Os casos foram detectados pela Inspecção-geral das Actividades em Saúde (IGAS) que elaborou um relatório com os resultados de uma acção que decorreu em 2012. De acordo com o documento a que o PUBLICO teve acesso há médicos a receber incentivos financeiros no âmbito do programa de redução das listas de espera para cirurgia (SIGIC), mas que, na prática, estão a fazer as operações que deveriam ser extraordinárias durante o horário normal de trabalho. No caso mais flagrante, o de um oftalmologista, foram pagos mais de 1,3 milhões de euros no âmbito do Sistema Integrado de Gestão de Inscritos para Cirurgia (SIGIC), sendo que 1,2 milhões dizem respeito a intervenções feitas durante o horário do médico.

Sanções para os “líderes”
José Manuel Silva admite estar perante casos de ilegais e de violação ética, mas iliba os profissionais de saúde. Os responsáveis, diz José Manuel Silva, são os “líderes, o topo da pirâmide, ou seja, as administrações hospitalares que toleram e aparentemente incentivam” esta prática e são estes que devem ser “directamente sancionados por estas situações”.

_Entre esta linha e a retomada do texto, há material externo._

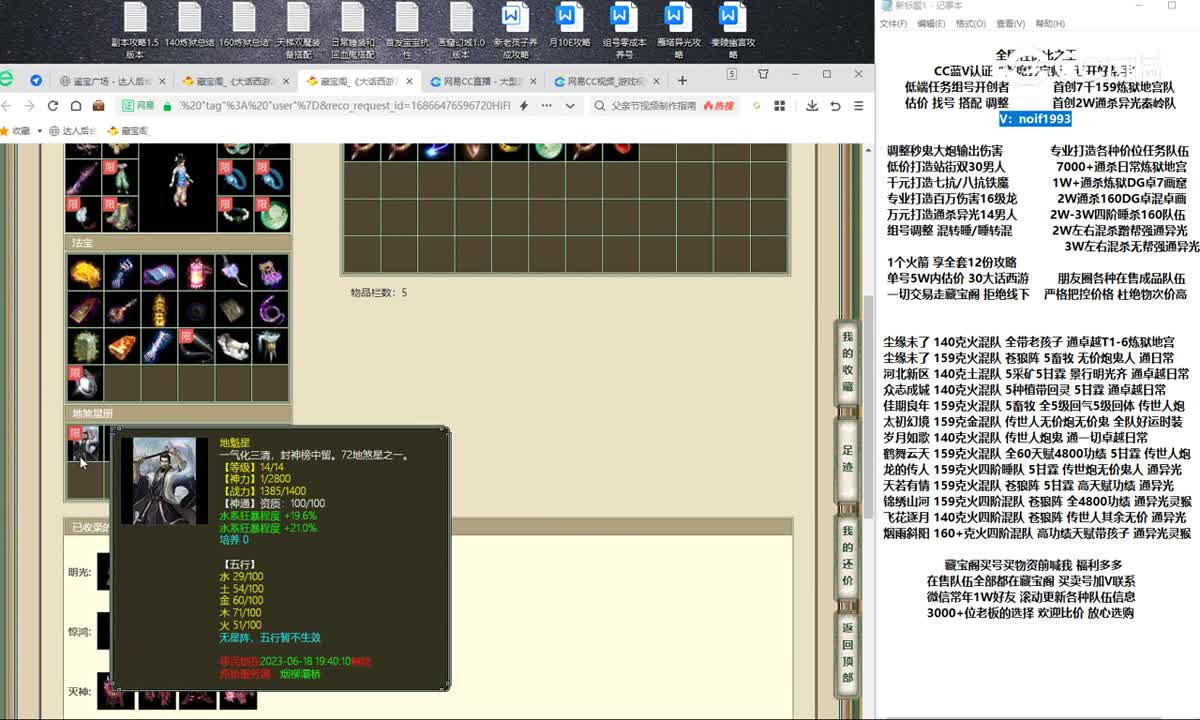Open the 格式(O) menu in Notepad
Viewport: 1200px width, 720px height.
click(x=969, y=24)
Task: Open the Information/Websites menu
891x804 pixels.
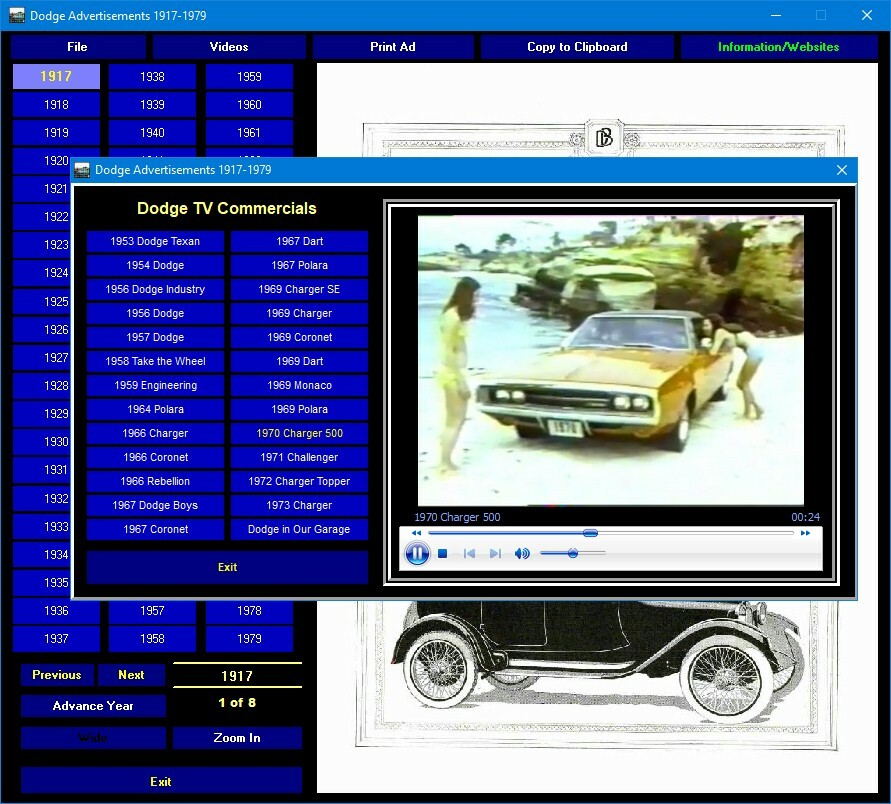Action: pyautogui.click(x=778, y=46)
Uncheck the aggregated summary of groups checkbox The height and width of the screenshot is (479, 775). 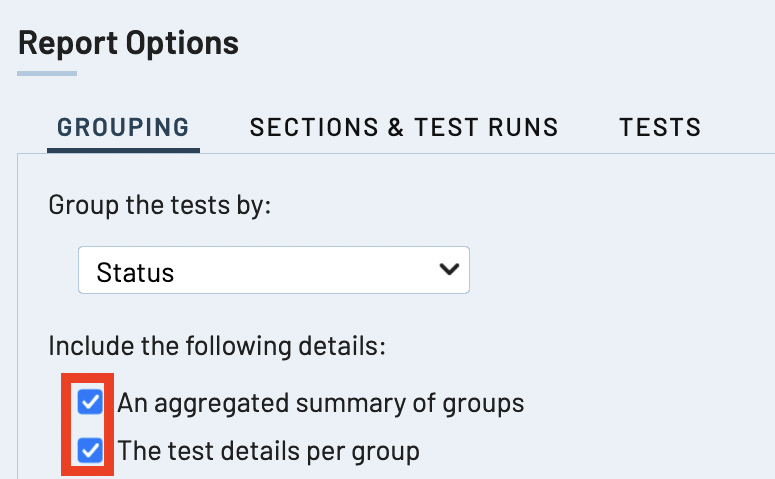coord(91,403)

“Trata-se de situações ilegais mas que são autorizadas”, avalia José Manuel Silva que disse ao PÚBLICO desconhecer este tipo de prática nos hospitais. A realização de cirurgias inscritas no SIGIC em horário normal de trabalho pode comprometer o normal funcionamento dos serviços hospitalares, admite. Porém, o bastonário da OM sublinha: “São casos de remunerações extraordinárias que traduzem uma excepção, não a regra”. E perante a hipótese de uma eventual “descentralização” do SIGIC que passe por transferir a gestão nacional deste programa para as administrações hospitalares, José Manuel Silva aproveita para deixar o aviso: “Isso só iria piorar e dar mais margem de manobra às administrações hospitalares para estas situações excepcionais”.

Finalmente, sobre o facto de a esmagadora maioria (80%) dos clínicos manter o horário da manhã nos hospitais, José Manuel Silva lembra que o problema é antigo e tem solução. “Os hospitais só não funcionam 12 horas, com os blocos abertos, porque o Estado não quer. Isso iria implicar mais despesa, seriam tratados mais doentes e o sector privado iria ser prejudicado”, acusa, sugerindo que as novas contratações se façam salvaguardando essa desejada flexibilidade de horário.

Também o Sindicato Independente dos Médicos (SIM) reagiu à notícia do PÚBLICO reclamando por um punição dos prevaricadores e responsáveis. “O SIM espera que as administrações e responsáveis sectoriais que tal permitiram sejam, esses sim. responsabilizados a todos os níveis, que não só disciplinares, e que os potenciais prevaricadores sejam alvo, se esse for o caso, da atenção do Ministério Público”, defendem em comunicado. Contactado pelo PÚBLICO, o Ministério da Saúde continua a remeter eventuais reacções para mais tarde.